Bivariate analyses confirm that each of the four actors — the preferences of average citizenry, economic elite, and interest groups, organized or otherwise — exert a significant influence on American policy. The real revelations come stumbling out when the authors assess the relative impact of these agents against each other in a multivariate analysis.
The sway of the average citizen on shaping policy drops “precipitously, to a non-significant, near zero level” confirming what many ordinary Americans may have suspected for some time. Economic elites emerge as the most influential actors with a “quite substantial, highly significant, independent impact on policy.”
As far as organized interest groups as a whole are concerned, they exercise a “large, positive, highly significant impact upon public policy.” Upon further dissection, the authors find that the influence of business-based interest groups is nearly twice that of mass-based interest groups.
The authors remind us that public policy and politics in general is not always a zero-sum game where, for instance, if the economic elite win the average citizen must lose out. In some cases, citizens’ policy preferences are closely aligned with those of the economic elite or business interest groups. However, while this may be viewed as a “win” for the average citizen, it is a “coincidental” win and it does not mean that average citizens have an independent influence on policy.

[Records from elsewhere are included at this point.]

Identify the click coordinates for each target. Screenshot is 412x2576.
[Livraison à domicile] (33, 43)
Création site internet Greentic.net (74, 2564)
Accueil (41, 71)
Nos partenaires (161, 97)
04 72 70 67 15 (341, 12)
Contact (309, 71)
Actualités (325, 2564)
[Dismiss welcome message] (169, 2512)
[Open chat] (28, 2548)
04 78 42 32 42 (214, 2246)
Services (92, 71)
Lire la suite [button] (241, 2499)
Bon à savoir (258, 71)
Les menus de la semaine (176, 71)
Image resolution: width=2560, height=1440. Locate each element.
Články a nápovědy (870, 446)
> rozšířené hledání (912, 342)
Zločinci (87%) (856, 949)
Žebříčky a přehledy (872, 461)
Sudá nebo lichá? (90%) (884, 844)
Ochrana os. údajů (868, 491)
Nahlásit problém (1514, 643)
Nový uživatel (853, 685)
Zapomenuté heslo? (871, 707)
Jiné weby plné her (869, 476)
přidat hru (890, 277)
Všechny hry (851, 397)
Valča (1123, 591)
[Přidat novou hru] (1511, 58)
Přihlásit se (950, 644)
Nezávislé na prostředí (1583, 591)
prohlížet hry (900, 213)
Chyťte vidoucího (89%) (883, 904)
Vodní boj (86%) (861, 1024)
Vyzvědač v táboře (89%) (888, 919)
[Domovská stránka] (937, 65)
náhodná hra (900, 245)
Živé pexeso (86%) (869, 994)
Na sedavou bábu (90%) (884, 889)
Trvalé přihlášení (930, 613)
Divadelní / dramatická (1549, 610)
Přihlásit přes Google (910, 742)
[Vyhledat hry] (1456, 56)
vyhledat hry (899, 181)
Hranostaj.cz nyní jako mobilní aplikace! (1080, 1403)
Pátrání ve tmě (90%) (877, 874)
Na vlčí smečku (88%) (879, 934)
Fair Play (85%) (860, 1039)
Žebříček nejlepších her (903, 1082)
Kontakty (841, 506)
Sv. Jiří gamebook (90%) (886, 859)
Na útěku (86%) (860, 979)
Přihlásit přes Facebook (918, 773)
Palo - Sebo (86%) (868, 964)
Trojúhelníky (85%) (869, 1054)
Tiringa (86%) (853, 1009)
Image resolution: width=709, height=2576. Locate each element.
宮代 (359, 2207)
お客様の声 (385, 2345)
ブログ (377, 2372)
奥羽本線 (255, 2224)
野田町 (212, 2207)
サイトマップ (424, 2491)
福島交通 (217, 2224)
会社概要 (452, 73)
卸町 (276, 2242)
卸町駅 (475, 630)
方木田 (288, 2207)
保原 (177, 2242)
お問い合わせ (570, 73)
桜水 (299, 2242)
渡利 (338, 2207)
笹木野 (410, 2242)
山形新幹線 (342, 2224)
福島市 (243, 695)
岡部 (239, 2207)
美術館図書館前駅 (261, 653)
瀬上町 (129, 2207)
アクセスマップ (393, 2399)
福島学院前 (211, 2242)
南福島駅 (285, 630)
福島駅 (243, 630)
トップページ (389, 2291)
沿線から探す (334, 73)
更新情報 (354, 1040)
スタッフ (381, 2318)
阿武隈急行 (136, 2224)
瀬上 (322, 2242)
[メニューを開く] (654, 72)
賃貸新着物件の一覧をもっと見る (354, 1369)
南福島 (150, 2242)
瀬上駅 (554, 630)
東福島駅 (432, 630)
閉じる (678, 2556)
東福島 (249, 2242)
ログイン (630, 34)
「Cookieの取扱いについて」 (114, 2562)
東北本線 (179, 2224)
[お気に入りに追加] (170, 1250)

The issues that the average citizen and the economic elite dissent and spar on, are critical issues like tax reform, corporate regulation and abortion; and on these the economic elite “generally get their way.”
The authors’ research points to certain staggering conclusions. Unless aligned with the preferences of the economic elite or organized interest groups, the preferences of the average citizen or the median voter have a near-zero impact upon public policy. Also, interest groups do not reflect the policy priorities or policy predilections of the masses. Indeed, “the net alignments of the most influential, business related groups are negatively related to the average citizen’s wishes.” Further, there seems to be no association between the policy preferences of interest groups (mass or business) and those of the economic elite.
The preferences of the economic elite have far more policy impact than those of average citizens.
In their final analysis, Gilens and Page conclude that although
Americans do enjoy many features central to democratic governance, such as regular election, freedom of speech and association, and a widespread (if still contested) franchise…. the majority does not rule– at least not in the causal sense of actually determining policy outcomes. When a majority of citizens disagree with the economic elites and/or with organized interests, they generally lose.
The authors close on a cautionary note: they “believe that if policymaking is dominated by powerful business organizations and a small number of affluent Americans, then America’s claims to being a democratic society are seriously threatened.”